- From: Dominic Mazzoni <dmazzoni@google.com>
- Date: Thu, 01 Oct 2015 19:05:32 +0000
- To: Aaron Brewer <spaceribs@gmail.com>, public-speech-api@w3.org
- Message-ID: <CAFz-FYyiAZRhEMJh9qGFLCRYNqPVeMSwFo+9qrtU_0+FJ7n+_Q@mail.gmail.com>
Aaron, The web speech API is implementation-independent. Each speech engine has its own concept of a phoneme, and many of them don't actually expose any information about phoneme boundaries or phoneme events. Similarly for "word", each engine breaks up text into words differently, for example some engines consider a hyphenated word like implementation-independent to be two words, others consider it to be one word. Also, some fire events at the start of a word, some at the end of a word, and some both.
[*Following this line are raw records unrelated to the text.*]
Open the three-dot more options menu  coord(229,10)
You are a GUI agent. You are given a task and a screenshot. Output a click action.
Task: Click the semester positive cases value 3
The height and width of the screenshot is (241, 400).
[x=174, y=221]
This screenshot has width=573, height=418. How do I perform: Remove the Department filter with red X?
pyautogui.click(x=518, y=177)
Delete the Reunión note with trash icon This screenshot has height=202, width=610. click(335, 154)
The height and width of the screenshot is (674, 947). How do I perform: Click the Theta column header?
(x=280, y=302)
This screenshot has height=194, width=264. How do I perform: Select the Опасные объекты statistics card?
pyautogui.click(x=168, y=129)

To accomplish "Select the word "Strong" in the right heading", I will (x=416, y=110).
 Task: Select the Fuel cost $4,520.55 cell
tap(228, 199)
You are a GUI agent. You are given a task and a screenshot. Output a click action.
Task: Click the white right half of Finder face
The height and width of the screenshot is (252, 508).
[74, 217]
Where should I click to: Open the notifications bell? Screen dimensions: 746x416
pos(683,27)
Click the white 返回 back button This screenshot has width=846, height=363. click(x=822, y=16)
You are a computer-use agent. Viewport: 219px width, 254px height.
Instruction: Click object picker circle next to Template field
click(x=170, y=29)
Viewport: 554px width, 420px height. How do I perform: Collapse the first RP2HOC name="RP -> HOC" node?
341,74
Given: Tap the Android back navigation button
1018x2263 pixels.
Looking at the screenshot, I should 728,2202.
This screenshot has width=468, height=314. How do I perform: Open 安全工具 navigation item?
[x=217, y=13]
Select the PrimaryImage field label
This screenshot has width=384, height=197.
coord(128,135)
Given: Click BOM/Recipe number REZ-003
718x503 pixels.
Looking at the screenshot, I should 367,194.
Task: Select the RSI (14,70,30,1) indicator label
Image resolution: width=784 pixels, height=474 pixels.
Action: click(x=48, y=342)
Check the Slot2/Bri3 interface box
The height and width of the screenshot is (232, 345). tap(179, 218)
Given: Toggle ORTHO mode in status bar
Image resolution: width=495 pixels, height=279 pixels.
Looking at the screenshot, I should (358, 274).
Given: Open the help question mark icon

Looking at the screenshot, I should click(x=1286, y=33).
In order to abstract over those differences, the web speech API gives you a single boundary event. It makes sense to support boundary events for phonemes, when the speech engine supports it. - Dominic On Thu, Oct 1, 2015 at 12:22 AM Aaron Brewer <spaceribs@gmail.com> wrote: > Hi Everyone, > > I played around with the speech synthesis API implementation in Chrome > last night, it’s pretty great stuff. The lack of SSML support is troubling > and I hope that gets resolved soon, and it seems like getVoices() is > handled differently in every browser I’ve tested, but it’s getting there. > > I wanted to put in a request for a new event called “onphoneme” and/or > “onword”. It would be excellent to have this feature for lip-syncing as > hacking “onboundary” can only get you so far. The data structure I imagine > that would be passed for these events could be modeled from phonemenon ( > https://github.com/jimkang/phonemenon) which gives the phoneme or array > of phonemes and their stress level. I know we’re still in the early days of > this API, but I feel like having an “onboundary” event and not having an > event for when words themselves are spoken is counterintuitive. > > - Aaron >
Received on Thursday, 1 October 2015 19:06:10 UTC